Nach Worten von Colin Mick, Mitglied im 802.5-Gremium und Direktor der Open Token Foundation, besteht keinerlei Notwendigkeit, die Token-Ring-Norm zu revidieren oder aufzupolieren.

Außerdem stimme es nicht, daß sich die Anwender mit

Kompatibilitätsschwierigkeiten konfrontiert sähen.

Falcon-Chip gilt als Problemkind

In Anbetracht des vorhandenen Problembewußtseins könne man vielmehr davon ausgehen, daß die Hersteller beim Test der benötigten Komponenten wachsamer werden. Adapter, die hohen Qualitätsanforderungen entsprechen, könnten dem Anwender im Endeffekt nur zugute kommen.

Mitglieder des Gremiums und TI-Spezialisten räumten jedoch ein, daß gerade der Falcon-Chip als Problemkind gelte, da seine Performance im Zusammenspiel mit anderen Adapterkomponenten zu wünschen übrig lasse. Mick hält zudem ein Feintuning nicht für ausgeschlossen.

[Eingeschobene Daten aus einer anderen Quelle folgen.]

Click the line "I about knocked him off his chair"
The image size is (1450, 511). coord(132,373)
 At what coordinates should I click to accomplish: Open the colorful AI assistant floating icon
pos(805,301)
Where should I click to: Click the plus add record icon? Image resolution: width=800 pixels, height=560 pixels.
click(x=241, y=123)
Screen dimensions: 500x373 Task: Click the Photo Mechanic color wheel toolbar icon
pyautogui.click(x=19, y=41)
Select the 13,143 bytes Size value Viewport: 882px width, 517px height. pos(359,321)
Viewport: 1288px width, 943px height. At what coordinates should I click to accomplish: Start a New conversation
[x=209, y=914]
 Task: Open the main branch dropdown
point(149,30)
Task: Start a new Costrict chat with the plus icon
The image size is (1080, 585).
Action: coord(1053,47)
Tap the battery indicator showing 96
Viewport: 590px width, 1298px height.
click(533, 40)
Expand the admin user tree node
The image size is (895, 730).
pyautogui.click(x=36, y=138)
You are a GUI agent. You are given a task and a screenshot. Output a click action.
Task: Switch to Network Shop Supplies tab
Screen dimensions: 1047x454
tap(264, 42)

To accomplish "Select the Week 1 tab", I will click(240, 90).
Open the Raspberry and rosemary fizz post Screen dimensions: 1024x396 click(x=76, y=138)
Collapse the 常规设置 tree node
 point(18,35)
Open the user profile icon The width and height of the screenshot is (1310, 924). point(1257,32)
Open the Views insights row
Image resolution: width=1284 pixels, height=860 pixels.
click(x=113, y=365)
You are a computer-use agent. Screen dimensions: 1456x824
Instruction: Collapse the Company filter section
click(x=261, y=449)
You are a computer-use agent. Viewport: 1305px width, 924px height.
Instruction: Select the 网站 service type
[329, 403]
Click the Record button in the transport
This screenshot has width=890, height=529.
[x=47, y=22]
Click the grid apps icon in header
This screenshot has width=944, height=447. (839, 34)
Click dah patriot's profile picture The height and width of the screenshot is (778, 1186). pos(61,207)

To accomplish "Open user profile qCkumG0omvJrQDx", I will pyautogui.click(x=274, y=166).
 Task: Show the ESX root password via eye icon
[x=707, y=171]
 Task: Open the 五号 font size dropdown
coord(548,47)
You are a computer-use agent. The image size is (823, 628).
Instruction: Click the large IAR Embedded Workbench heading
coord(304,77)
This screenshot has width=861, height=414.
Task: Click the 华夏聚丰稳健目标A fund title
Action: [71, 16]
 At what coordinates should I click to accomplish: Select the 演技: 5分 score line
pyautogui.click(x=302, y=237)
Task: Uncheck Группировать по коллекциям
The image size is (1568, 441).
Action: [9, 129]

Al Marshall, Vizepräsident und Mitbegründer des Token Ring-Anbieters Proteon sowie einer freiwilligen IEEE-Gruppierung, die sich die Einschätzung des Problemumfangs im Rahmen des 802.5-Standards auf ihre Fahnen geschrieben hat, kann diesem Vorschlag Micks nur beipflichten. Er bringt seinen Standpunkt auf folgenden Nenner: "Der Standard ist komplett, so wie er jetzt existiert. Er wurde dafür geschrieben, den Entwicklern viel Freiheit zu geben, wenn sie ihre Adapter konzipieren - dies jedoch unter dem Vorbehalt daß die Norm sorgfältig gelesen wird."

Die "IEEE Volunteer Task Force" möchte ihre Ergebnisse bei einem von Proteon arrangierten Treffen präsentieren, das Anfang Oktober in Framingham stattfinden soll.

Neben Madge Networks sind Proteon und Olicom die einzigen US-Third-Party-Lieferanten mit 16-Mbit/s-Adaptern im Angebot. Marshall erklärte auch, daß Proteon im Laufe der kommenden Monate neue Adapter auf den Markt bringen will, die auf den Falcon-Chips basieren und bereits in großen Netzwerken mit über 200 Knoten getestet wurden.

Auch Olicom verwendet Falcon-Chips - und dies nach eigenem Bekunden ohne Schwierigkeiten. Die betreffenden Boards wurden in Verbund-Systemen mit 260 Nodes und einer Distanz von 100 Metern, also der möglichen Maximalkonfiguration, geprüft. Um keine Schlappen wie Madge Networks zu erleiden, hat Olicom einige "Vorkehrungen" getroffen. So wurde der Falcon-Chip mit einem zusätzlichen Schaltkreis und weiteren nicht näher beschriebenen Komponenten bestückt.